## [What you need to do]
Word for word, set down the lines from the one that contains "Choose 回放输入 menu entry" through the final line of the data; no pictures belong in the copy.

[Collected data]
--
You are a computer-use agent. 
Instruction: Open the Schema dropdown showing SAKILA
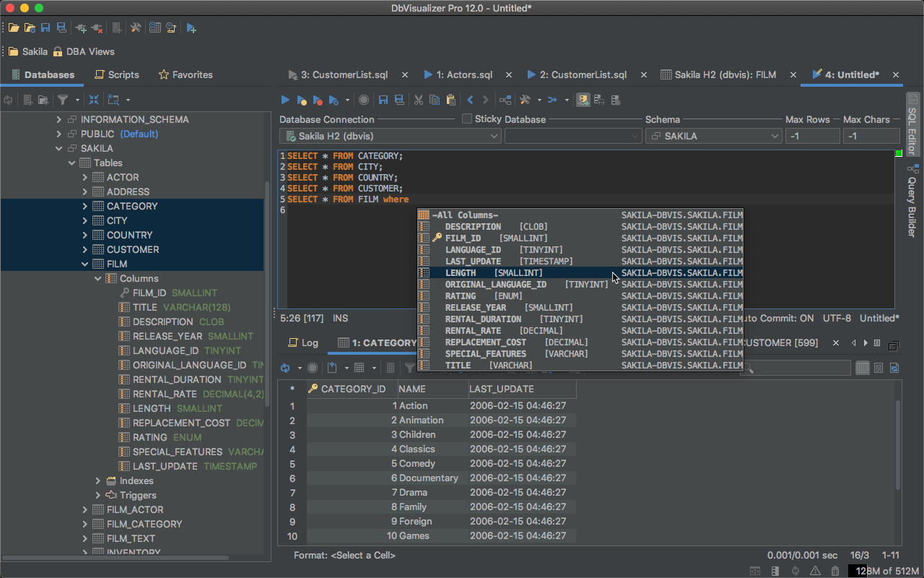coord(713,136)
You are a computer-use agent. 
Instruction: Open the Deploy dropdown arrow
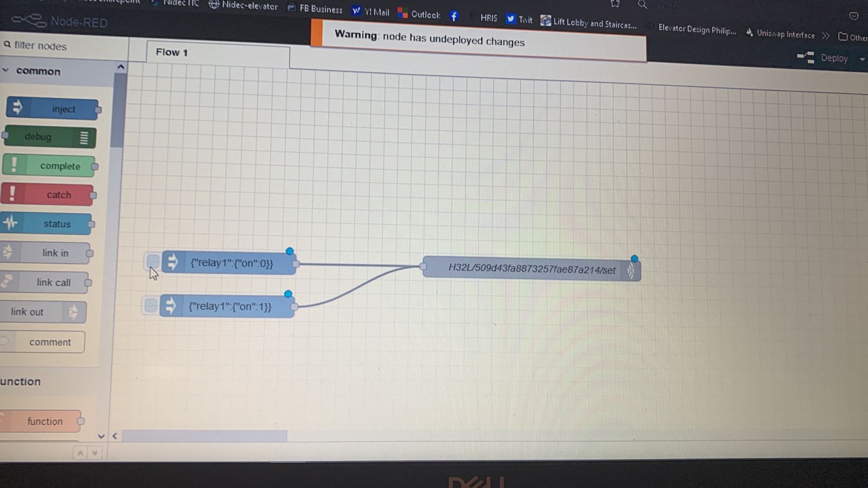[x=861, y=59]
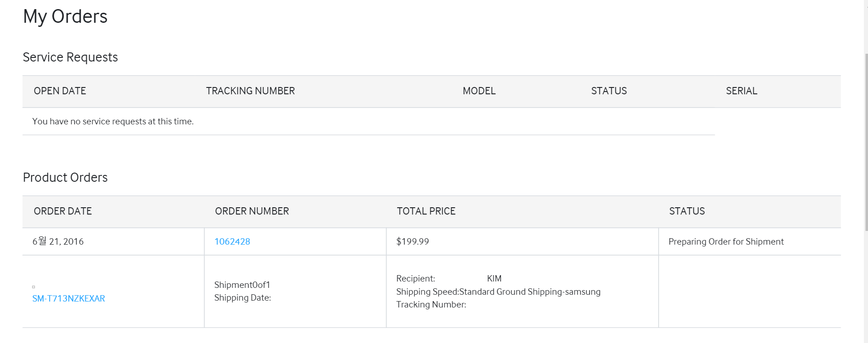Click the Product Orders section heading

[x=65, y=177]
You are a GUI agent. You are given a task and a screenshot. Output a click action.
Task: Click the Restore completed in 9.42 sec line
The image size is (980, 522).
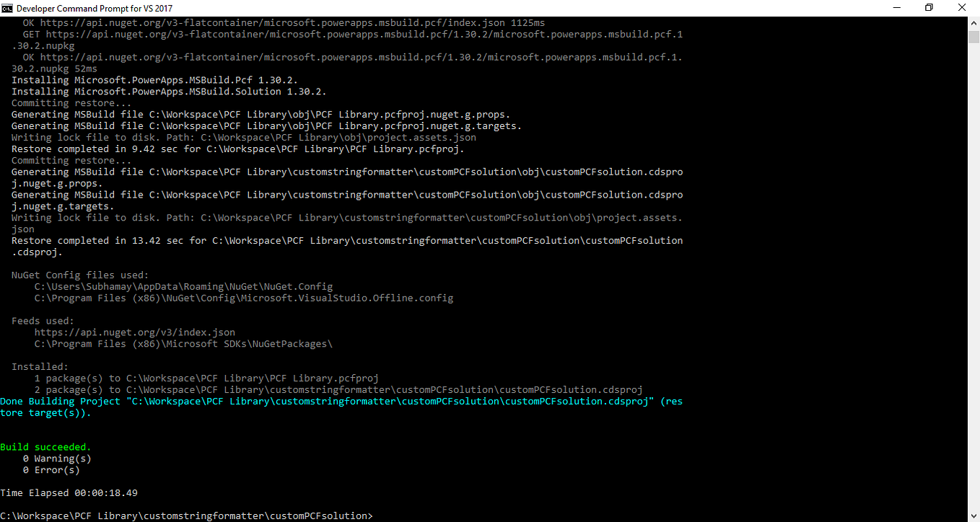(237, 149)
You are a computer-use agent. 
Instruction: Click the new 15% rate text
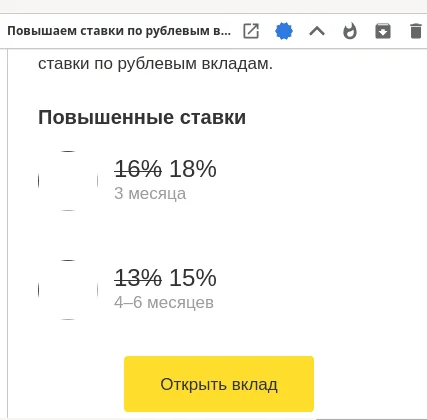(x=193, y=278)
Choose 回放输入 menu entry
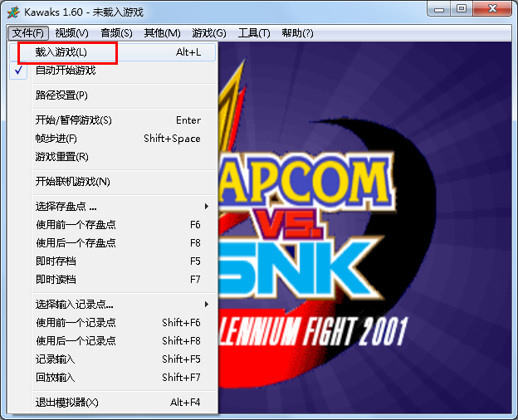The width and height of the screenshot is (518, 420). (56, 378)
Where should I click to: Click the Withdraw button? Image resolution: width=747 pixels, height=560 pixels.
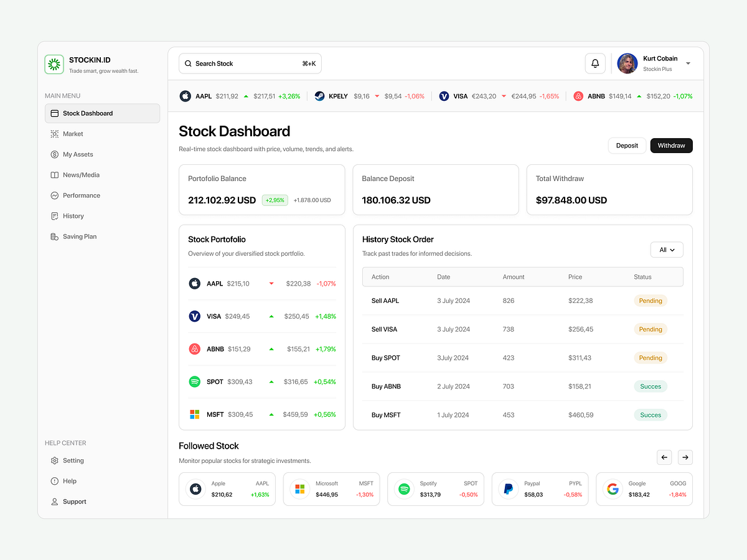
--
## [Solution to this problem]
Choose 回放输入 menu entry
The width and height of the screenshot is (518, 420). (56, 378)
Where should I click to: Click the Withdraw button? Image resolution: width=747 pixels, height=560 pixels.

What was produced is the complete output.